In a blog posted today by Spike Jones of Brains on Fire, titled

Social networks are not what you think they are

Spike shares some interesting facts that come out of a recent report conducted by Noshir Contractor,  Jane S. and William J. White Professor of Behavioral Sciences at the McCormick School of Engineering and Applied Science at Northwestern University.

This group of researchers are studying nearly 60 terabytes (keep in mind 1 terabyte roughly equals 220 million pages of information) of data from EverQuest II (a popular Massive Multiplayer Online Games or MMOG) and interviewed 7,000 players of the game (which makes this one of the largest social science research projects ever performed).

Here’s an excerpt.

“Even though players could play the game with anyone, anywhere, most people played with people in their general geographic area.

“People end up playing with people nearby, often with people they already know,” Contractor said. “It’s not creating new networks. It’s reinforcing existing networks. You can talk to anyone anywhere, and yet individuals 10 kilometers away from each other are five times more likely to be partners than those who are 100 kilometers away from each other.”

This reinforces something that has started to bubble up to the surface and that is: social interaction is social science, not computer science.

Let me say that again.  Social interaction is social science, not computer science.

Technology, like the folks at BASF like to say doesn’t make it,   it just makes it better; or more far reaching or more efficient.  Which ever you’d like.

MMOG’s and even social networks like FaceBook and Linkedin, even specialty ones like MyShutterspace.com, match.com allow users with common interests to interact and organize around those shared interests and points of view.

Many drivers of points of view and even worldviews are fueled by geographic social trends.  For instance, if you go to Berkley, you may be a bit more liberal than say someone who attends say Texas Tech.  You are attracted to attend Berkley for the same reason; a more liberal thinking environment where you feel more at home to openly share your ideas an experiences without fear of reprisal.

Since 99% of people are social creatures, we crave face to face interaction, as well as the same thing: to be accepted by peers.  Therefore, online social networks and interaction is an extension of what we already do…naturally.

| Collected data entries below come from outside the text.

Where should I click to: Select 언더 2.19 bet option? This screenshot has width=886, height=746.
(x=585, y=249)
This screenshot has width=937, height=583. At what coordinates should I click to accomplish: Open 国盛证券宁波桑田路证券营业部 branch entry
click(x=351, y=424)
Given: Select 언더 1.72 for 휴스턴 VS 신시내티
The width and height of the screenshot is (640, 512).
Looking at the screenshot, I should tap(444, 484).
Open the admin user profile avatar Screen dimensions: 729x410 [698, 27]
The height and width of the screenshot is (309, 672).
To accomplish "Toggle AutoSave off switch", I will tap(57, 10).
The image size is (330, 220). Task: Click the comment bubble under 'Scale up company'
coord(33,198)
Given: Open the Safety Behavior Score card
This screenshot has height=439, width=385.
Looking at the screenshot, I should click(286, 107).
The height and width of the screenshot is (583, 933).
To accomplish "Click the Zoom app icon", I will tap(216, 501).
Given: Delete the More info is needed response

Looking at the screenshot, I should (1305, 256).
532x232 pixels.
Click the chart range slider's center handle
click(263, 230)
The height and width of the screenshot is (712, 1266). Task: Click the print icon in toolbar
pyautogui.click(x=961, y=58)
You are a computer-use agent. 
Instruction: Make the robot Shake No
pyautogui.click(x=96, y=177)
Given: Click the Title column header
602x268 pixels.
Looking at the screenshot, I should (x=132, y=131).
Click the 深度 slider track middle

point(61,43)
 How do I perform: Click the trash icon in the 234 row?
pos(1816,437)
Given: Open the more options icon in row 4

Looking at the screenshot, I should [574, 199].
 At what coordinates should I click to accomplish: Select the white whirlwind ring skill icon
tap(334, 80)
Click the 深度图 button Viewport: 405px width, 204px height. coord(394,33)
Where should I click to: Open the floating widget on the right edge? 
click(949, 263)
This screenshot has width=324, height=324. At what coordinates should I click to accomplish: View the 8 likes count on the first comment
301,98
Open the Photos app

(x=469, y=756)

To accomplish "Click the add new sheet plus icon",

I have seen nothing in the research or programs I know of or am involved in that contradict this general human behavior.

Online environments as this study shows are extensions and amplifiers of social networks, not proxies.  I am posting a blog on this and will link to your post.

So what’s the aha here?  It’s the fact that you should not get caught up in the web 2.0 and social networking hype.  Employ the same planning and customer engagement best practices you would in a web 1.0 or a pre-web world.

It’s social science, not computer science!

Remember the New Economy replaced the Old Economy cry?  Remember, we were ‘reinventing’ everything.  Didn’t turn out that way.  It was just the economy (although we may wish we had a new economy.)  People work the same way.